Despite efforts to optimize patient selection and assay sensitivity, it is possible that other unidentified factors unique to investigations among the PLSR population contributed to the observed lack of dose response. Historically, studies of drug therapies in PLSR patients have frequently shown inconclusive outcomes,[2,4,10,17-19,21-23] and it may be that further endeavors are required to establish a reliable framework for evaluation of therapeutics in this population. Additional limitations of this study are the small sample size in some of the dose groups, adding to uncertainty around the lack of dose response, and the relatively short duration; it is possible that a longer series of neublastin doses are necessary to consistently alleviate pain, particularly among patients with chronic pain refractory to other treatments. The side effects of pruritus and rash may also have contributed to partial unblinding during the study.

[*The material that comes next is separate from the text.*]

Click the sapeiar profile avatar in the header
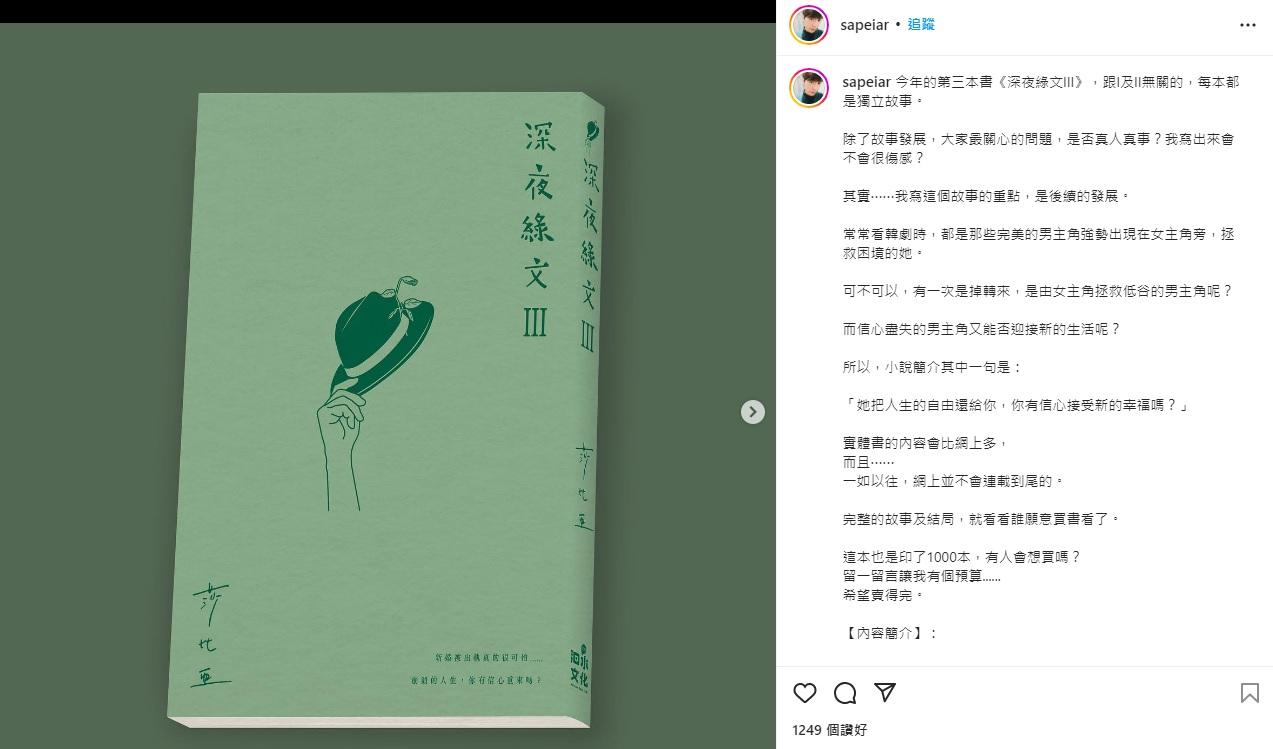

In conclusion, this study showed some evidence of a biological effect of neublastin for the reduction of pain in patients with PLSR, particularly at the lowest tested dose of 50 μg/kg. However, statistically significant differences from placebo were not observed consistently across all doses or endpoints, and there was no clear dose–response relationship for either pain reduction or common AEs. Further exploration of neurotrophic factors for the treatment of neuropathic pain and nerve injury is warranted to establish whether the promising mechanistic effects observed in preclinical studies will translate to clinically relevant benefits.

Conflict of interest statement

This study was funded by Biogen. M. Backonja is an employee of PRA Health Sciences and has served as a consultant to Biogen, Pfizer, Scilex, Wex Pharma, and Zynerb. L. Williams and X. Miao are employees of and hold stock/stock options in Biogen. C. Chen was an employee of Biogen at the time of the study and holds stock in Biogen. N. Katz is an employee of Analgesic Solutions, paid consultants to Biogen in relation to the study design and other services for this study.